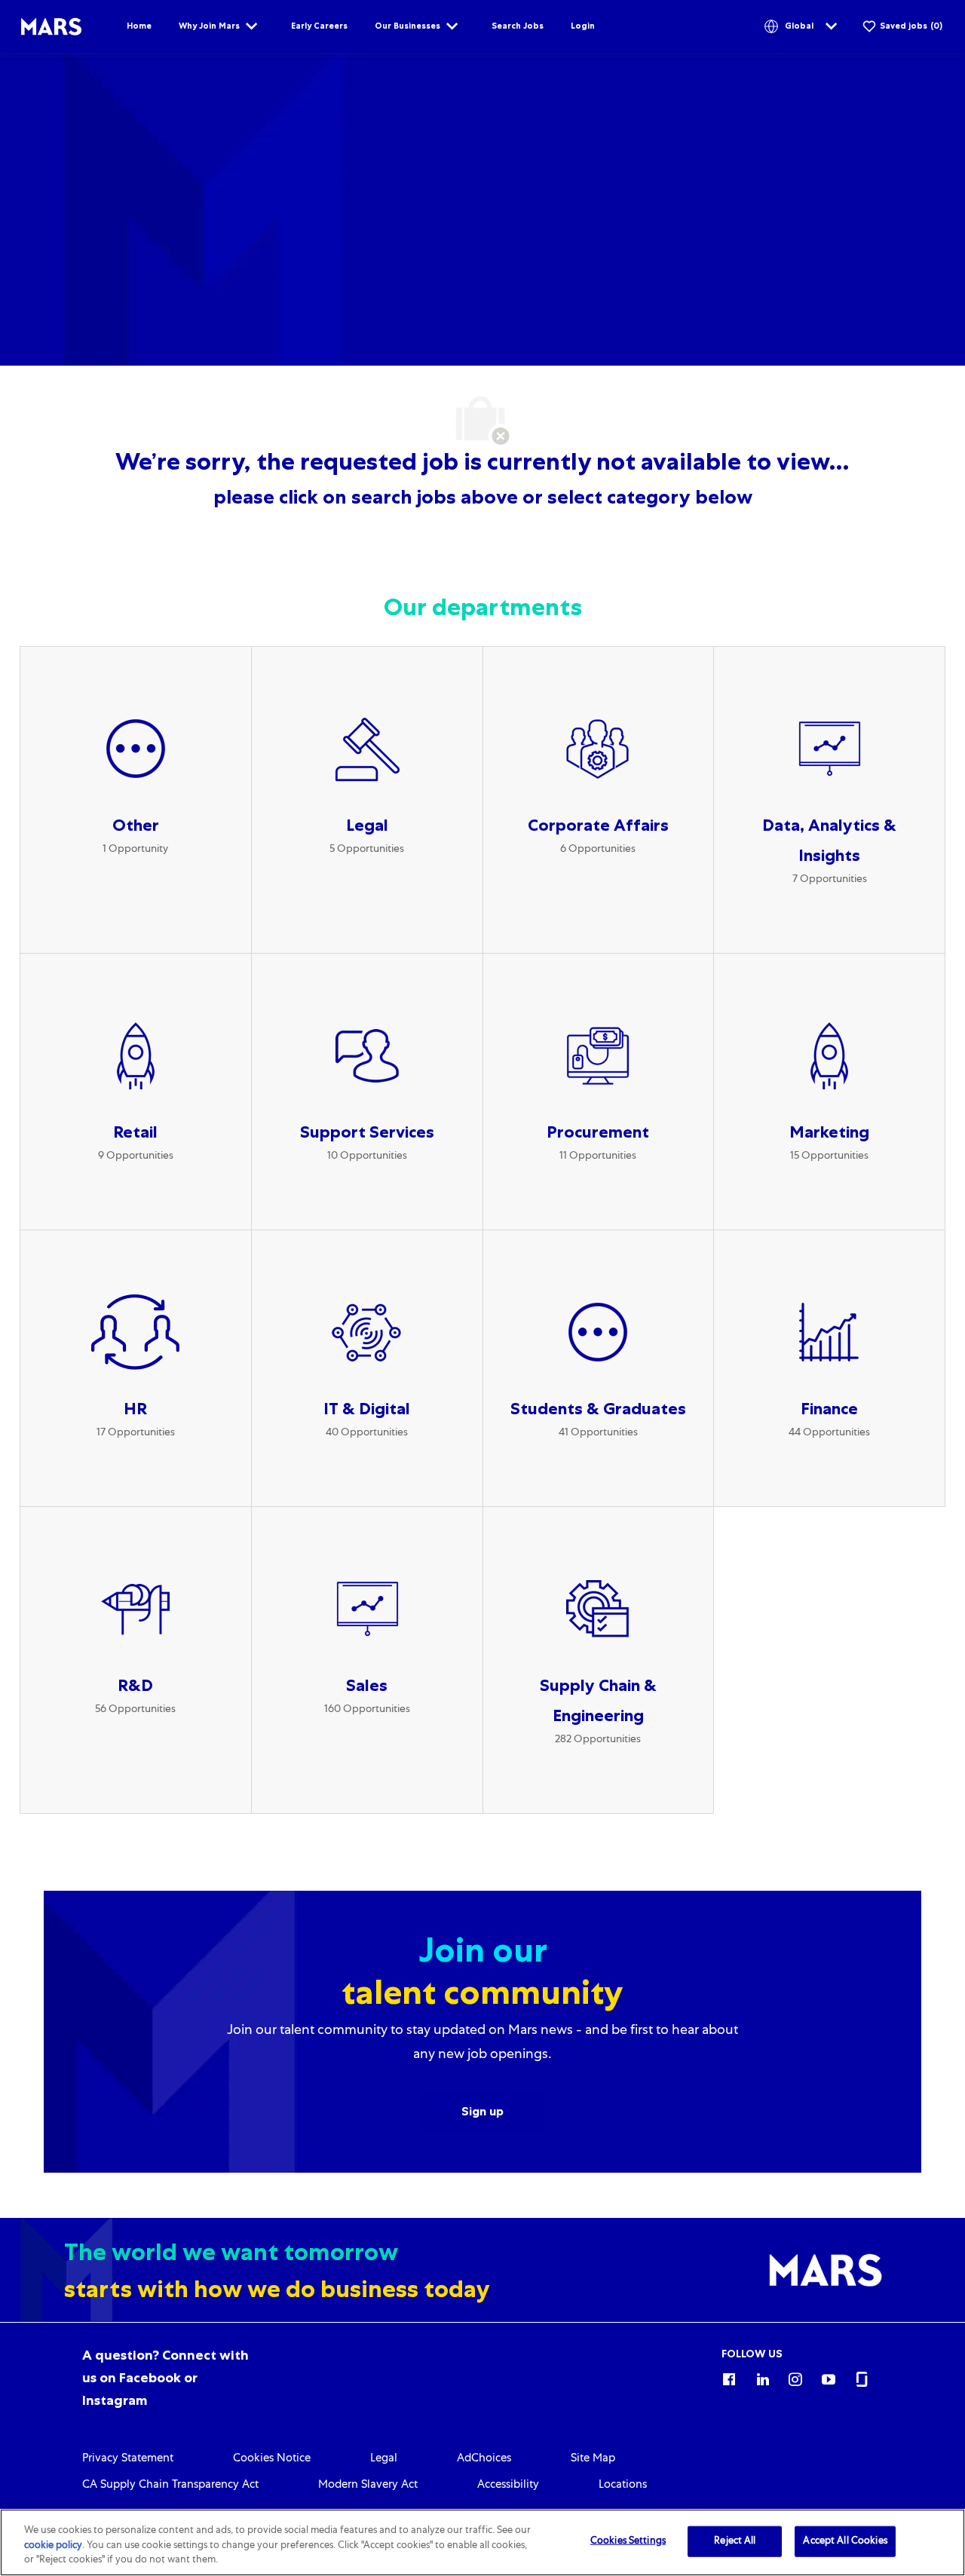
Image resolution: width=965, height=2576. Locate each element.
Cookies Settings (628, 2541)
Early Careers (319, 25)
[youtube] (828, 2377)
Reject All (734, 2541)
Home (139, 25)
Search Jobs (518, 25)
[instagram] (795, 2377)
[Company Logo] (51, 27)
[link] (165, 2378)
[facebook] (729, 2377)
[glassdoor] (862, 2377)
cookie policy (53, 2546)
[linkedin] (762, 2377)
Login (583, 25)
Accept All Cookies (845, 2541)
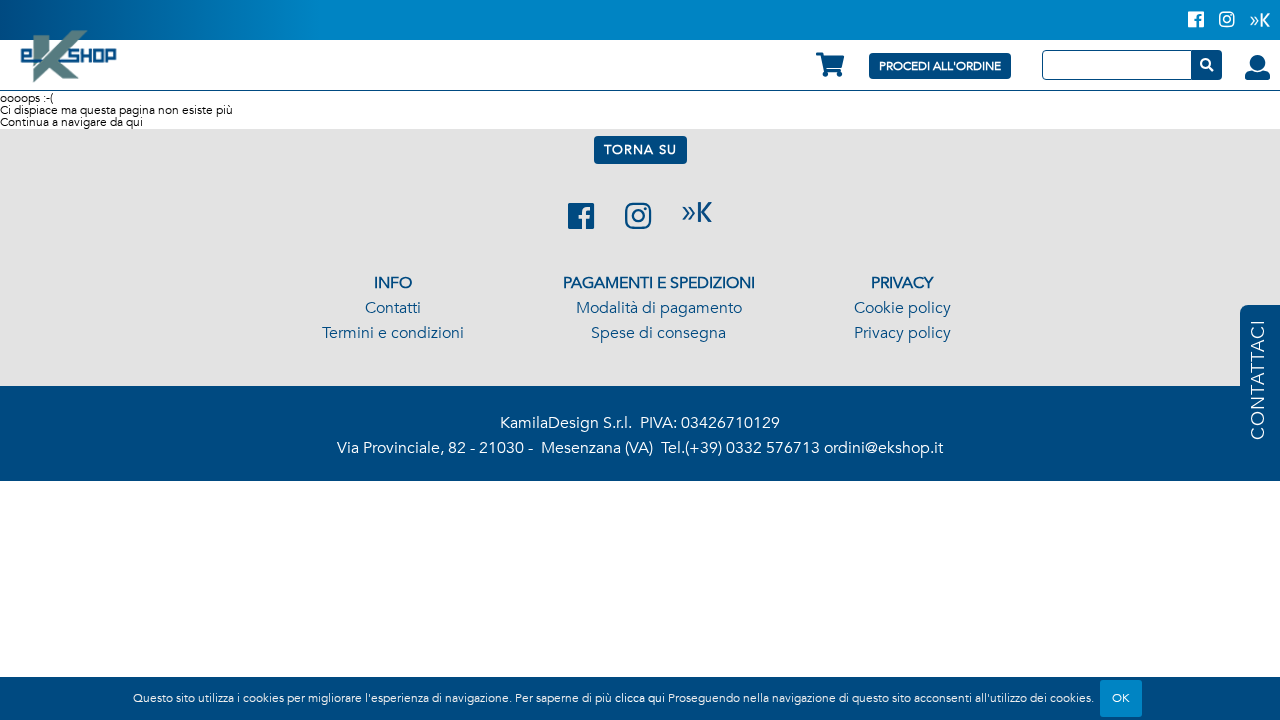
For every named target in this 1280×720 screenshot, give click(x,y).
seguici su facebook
┄┄┄┄┄┄
■ **What the task asks**: The entries above are to be restated verbatim, with no pictures carried over.

■ **Answer for this exercise**:
Image resolution: width=965, height=2576. Locate each element.
Cookies Settings (628, 2541)
Early Careers (319, 25)
[youtube] (828, 2377)
Reject All (734, 2541)
Home (139, 25)
Search Jobs (518, 25)
[instagram] (795, 2377)
[Company Logo] (51, 27)
[link] (165, 2378)
[facebook] (729, 2377)
[glassdoor] (862, 2377)
cookie policy (53, 2546)
[linkedin] (762, 2377)
Login (583, 25)
Accept All Cookies (845, 2541)
For every named target in this 1280×720 screenshot, give click(x,y).
seguici su facebook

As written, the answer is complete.